(1.) These 21 appeals - 17 by the assessees and 4 by the revenue - arise under the Interest Tax Act, 1974. All these appeals are against the orders of the Commissioner (Appeals) for various assessment years. Since they involve common dispute, they are being disposed of by this common order for the sake of convenience.
(2.) An interesting question in these appeals arise and that is with regarding to the scope of applicability of provision of Interest Tax Act, 1974 to a company which is not a financial company, in its ordinary meaning. The assessee in these cases are engaged in manufacture of bearing, rubber goods, wagons, textile machines and other engineering items; manufacturing sugar; tea plantation or growing agricultural produce, etc. These companies, however, issued debentures and received deposits from employees and in some case also from public to finance their day to day requirement of running the aforesaid businesses carried on by them.

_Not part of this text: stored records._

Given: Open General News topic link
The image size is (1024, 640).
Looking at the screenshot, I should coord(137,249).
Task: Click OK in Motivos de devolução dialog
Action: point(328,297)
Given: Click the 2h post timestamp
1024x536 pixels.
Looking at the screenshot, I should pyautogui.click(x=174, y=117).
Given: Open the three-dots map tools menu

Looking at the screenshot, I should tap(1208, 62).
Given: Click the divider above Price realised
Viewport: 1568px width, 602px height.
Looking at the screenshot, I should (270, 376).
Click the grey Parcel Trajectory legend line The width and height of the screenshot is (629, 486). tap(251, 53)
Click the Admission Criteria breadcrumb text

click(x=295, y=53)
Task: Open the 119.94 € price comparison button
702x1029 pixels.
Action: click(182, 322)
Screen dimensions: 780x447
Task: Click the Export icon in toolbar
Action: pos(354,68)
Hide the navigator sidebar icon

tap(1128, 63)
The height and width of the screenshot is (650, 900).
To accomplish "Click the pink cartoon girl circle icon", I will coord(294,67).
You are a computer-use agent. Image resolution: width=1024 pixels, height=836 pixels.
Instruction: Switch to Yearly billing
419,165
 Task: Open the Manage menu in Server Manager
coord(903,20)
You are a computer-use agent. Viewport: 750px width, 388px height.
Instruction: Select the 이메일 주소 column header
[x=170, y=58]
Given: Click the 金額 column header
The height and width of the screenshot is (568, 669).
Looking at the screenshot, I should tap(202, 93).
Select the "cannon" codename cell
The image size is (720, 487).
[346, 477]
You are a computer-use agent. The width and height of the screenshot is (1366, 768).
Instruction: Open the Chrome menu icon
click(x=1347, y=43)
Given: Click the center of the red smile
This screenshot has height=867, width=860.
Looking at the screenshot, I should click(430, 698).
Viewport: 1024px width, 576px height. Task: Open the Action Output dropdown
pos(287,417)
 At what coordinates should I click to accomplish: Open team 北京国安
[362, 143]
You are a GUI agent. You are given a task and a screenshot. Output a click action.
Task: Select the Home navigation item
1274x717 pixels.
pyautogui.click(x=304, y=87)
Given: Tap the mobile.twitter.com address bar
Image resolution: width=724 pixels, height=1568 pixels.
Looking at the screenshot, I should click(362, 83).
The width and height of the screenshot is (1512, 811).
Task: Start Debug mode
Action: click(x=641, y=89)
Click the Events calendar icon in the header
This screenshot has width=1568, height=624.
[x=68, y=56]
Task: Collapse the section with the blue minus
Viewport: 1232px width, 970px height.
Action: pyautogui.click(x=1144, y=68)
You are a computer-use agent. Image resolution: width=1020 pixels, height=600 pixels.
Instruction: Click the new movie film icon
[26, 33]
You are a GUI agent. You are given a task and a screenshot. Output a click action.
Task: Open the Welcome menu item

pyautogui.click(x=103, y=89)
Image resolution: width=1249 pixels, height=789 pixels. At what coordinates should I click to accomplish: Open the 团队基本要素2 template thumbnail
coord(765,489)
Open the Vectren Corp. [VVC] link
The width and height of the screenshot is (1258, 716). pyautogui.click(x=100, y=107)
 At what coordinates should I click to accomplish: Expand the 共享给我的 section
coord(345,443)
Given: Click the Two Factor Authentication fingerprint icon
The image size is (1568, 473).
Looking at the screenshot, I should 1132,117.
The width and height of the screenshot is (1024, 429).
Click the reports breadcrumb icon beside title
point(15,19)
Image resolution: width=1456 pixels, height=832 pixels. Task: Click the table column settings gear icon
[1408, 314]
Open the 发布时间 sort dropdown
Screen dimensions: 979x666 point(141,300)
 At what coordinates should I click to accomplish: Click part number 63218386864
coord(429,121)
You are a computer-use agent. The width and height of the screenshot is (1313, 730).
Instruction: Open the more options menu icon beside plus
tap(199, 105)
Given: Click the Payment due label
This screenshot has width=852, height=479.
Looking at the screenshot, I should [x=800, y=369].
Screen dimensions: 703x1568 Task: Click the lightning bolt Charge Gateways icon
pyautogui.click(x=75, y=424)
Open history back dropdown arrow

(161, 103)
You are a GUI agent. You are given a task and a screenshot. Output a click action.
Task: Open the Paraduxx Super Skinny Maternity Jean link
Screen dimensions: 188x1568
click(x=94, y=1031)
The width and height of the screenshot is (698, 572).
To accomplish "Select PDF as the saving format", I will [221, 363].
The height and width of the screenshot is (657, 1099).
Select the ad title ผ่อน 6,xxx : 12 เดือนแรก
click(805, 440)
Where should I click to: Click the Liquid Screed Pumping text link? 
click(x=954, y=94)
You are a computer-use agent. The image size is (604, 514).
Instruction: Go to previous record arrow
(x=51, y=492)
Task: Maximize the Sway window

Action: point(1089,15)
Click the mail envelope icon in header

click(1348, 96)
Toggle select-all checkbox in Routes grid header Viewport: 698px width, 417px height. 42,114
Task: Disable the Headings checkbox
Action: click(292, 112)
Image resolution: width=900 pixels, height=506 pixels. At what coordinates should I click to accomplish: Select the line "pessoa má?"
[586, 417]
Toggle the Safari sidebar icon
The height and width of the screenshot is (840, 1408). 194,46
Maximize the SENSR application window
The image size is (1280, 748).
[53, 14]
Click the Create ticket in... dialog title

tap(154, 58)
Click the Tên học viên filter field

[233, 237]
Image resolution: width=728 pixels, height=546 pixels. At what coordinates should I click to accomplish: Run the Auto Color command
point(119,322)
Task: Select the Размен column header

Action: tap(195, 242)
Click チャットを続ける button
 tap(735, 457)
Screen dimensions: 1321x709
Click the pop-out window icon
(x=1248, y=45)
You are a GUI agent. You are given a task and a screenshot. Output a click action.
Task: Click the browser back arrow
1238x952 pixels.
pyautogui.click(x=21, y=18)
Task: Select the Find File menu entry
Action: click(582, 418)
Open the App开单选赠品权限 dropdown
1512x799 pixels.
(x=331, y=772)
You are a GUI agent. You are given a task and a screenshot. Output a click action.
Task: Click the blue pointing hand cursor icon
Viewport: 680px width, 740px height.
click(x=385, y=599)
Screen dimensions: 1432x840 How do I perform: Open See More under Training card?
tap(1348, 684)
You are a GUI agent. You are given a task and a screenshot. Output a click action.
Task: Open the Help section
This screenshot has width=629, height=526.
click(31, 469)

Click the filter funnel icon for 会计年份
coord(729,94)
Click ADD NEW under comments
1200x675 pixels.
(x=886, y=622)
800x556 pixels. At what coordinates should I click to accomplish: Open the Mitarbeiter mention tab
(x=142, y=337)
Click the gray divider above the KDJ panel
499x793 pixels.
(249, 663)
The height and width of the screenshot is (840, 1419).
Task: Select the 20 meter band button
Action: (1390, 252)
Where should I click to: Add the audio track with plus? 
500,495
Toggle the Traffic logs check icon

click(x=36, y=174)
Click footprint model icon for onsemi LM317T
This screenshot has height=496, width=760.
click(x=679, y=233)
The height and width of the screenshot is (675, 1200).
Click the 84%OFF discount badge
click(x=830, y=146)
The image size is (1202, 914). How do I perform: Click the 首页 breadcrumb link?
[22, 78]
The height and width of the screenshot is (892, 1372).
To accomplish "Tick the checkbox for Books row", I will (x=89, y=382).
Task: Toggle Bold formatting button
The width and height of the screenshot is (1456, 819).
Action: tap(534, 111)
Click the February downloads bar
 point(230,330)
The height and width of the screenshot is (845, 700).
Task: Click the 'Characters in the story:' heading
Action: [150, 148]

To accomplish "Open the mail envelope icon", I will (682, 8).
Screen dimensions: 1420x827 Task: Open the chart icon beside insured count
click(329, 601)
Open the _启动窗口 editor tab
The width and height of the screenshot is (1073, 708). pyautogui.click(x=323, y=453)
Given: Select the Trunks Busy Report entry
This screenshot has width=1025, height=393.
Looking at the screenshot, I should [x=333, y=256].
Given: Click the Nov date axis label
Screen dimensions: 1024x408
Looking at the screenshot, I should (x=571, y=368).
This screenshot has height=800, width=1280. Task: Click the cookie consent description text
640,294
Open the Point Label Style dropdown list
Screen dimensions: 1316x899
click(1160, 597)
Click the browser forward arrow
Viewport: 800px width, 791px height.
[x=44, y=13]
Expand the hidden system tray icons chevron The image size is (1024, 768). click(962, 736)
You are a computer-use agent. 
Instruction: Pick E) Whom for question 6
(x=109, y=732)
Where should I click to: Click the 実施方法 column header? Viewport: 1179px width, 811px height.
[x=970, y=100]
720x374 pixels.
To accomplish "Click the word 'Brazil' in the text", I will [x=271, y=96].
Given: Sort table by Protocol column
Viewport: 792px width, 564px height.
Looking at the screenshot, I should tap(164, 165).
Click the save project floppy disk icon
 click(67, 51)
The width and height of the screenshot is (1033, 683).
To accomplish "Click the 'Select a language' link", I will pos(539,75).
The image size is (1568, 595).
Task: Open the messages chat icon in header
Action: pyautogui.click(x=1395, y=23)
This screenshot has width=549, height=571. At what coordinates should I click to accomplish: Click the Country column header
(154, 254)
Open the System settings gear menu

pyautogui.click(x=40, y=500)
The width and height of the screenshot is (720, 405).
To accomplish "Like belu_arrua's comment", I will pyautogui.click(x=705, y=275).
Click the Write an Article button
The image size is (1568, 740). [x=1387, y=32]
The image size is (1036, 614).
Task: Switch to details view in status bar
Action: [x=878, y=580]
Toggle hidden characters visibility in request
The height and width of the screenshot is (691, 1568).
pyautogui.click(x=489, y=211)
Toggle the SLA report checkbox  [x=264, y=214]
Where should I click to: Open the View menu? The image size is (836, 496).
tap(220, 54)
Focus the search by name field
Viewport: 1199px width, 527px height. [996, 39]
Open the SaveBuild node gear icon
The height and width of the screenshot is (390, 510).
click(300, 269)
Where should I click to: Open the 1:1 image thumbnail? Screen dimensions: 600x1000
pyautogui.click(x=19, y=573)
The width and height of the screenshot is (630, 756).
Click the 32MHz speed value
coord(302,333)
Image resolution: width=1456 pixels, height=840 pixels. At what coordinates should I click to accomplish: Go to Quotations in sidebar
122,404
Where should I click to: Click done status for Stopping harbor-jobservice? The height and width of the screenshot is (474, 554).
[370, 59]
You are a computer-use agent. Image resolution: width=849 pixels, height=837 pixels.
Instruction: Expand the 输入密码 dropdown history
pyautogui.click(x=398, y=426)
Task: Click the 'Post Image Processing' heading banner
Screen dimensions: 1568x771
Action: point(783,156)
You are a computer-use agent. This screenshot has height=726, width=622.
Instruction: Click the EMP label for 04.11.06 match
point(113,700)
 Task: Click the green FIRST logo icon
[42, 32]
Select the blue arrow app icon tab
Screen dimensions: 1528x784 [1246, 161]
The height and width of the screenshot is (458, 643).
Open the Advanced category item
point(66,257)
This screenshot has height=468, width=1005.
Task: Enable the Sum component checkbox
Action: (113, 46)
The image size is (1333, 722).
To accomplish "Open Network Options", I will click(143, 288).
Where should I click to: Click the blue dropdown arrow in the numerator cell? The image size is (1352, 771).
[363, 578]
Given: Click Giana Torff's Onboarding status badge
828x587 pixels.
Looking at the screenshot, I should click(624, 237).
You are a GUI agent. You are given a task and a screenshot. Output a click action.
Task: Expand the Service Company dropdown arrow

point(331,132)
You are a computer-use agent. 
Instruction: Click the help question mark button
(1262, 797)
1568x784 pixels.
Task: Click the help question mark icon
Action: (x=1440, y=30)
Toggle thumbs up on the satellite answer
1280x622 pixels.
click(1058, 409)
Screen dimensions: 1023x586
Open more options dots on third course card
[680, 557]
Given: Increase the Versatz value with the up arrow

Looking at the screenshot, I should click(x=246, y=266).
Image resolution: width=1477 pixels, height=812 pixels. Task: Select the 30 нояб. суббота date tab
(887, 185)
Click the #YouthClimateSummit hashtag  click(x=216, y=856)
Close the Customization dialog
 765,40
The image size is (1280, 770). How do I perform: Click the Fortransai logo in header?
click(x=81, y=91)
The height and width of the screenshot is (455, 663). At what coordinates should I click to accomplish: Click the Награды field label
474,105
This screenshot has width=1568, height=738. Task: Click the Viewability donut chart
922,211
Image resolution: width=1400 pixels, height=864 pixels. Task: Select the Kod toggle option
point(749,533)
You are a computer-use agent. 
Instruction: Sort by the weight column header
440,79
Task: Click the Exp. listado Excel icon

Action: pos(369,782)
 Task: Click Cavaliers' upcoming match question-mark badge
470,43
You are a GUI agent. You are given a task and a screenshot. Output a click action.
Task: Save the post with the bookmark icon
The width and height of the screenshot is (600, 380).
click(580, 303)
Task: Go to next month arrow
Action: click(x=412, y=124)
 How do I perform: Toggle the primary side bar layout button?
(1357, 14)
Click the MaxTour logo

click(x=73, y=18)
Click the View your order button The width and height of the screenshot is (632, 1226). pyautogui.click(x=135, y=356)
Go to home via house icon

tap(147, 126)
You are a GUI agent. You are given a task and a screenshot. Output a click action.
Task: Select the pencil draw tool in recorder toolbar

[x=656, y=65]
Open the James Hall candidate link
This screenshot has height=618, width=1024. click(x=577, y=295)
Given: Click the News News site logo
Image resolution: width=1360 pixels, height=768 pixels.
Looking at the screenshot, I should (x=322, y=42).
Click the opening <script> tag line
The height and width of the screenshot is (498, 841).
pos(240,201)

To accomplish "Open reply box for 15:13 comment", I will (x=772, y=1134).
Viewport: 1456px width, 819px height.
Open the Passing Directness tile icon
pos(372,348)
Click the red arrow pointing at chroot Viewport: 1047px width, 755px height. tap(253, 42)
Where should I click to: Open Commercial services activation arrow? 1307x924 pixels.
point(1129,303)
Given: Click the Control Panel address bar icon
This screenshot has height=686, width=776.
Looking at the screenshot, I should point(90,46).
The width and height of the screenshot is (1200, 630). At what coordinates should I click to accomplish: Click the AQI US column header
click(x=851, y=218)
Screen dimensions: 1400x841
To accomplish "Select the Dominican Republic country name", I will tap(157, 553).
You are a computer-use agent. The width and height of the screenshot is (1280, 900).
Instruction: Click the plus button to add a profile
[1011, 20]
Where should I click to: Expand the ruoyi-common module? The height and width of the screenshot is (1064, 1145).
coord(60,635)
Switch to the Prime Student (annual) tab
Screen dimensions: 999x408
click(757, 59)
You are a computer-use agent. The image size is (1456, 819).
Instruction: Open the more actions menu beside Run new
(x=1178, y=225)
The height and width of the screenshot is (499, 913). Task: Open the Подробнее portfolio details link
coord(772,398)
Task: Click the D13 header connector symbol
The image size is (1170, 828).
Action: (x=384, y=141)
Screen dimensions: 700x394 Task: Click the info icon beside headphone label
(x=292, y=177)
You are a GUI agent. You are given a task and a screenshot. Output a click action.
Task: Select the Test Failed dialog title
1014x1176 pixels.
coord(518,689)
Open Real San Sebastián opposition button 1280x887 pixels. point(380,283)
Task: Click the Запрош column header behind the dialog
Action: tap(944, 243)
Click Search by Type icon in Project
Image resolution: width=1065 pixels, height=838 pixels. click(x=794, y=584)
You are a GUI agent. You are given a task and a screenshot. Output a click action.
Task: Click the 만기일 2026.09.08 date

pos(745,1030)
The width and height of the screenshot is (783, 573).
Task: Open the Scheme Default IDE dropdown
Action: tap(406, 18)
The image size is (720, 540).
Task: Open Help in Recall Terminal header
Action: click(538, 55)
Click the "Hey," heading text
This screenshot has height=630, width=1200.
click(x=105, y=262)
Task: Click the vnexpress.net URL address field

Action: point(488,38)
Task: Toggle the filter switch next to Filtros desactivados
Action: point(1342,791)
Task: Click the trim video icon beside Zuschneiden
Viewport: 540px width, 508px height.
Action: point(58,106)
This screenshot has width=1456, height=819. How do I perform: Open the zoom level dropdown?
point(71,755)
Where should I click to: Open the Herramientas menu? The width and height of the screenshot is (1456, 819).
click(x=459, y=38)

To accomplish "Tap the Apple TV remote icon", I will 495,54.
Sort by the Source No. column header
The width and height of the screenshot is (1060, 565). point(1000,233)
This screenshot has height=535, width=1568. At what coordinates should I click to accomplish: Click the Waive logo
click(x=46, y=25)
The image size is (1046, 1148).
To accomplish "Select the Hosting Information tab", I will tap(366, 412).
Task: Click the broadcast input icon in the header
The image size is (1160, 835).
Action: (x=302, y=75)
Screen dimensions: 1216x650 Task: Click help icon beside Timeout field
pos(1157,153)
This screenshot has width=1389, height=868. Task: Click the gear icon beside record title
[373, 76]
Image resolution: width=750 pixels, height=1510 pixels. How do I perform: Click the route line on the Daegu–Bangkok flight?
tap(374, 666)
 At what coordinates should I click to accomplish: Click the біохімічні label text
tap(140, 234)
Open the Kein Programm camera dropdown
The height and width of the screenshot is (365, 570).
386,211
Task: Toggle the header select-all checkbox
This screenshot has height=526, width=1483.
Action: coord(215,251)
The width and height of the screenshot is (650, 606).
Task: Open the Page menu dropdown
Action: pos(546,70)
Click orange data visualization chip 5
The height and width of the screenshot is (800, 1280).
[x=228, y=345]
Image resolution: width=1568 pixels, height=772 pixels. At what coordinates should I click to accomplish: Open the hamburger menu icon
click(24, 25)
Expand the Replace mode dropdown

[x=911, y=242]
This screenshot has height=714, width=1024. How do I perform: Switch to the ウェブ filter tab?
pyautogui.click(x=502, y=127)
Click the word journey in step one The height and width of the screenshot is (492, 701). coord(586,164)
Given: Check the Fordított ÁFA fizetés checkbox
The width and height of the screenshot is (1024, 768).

(3.) The claim of the revenue is that the assessee-company received deposits by way of contribution to debentures under a scheme or arrangement and, therefore, it is a residuary non-banking financial company and, consequently, a credit institution within the meaning of section 2(5A), read with sub-section (5B)(va) of the Act and, therefore, liable to tax on their interest income earned on loans and advances given. In some of the cases, the deposits have been received from the employees of the assessee-company and on that ground too, these clauses are made applicable by the assessing officer referred to the RBI's guidelines and stated that the debentures have not been excluded from the definition of deposit under the said guidelines and, therefore, the debentures are to be treated as a deposit.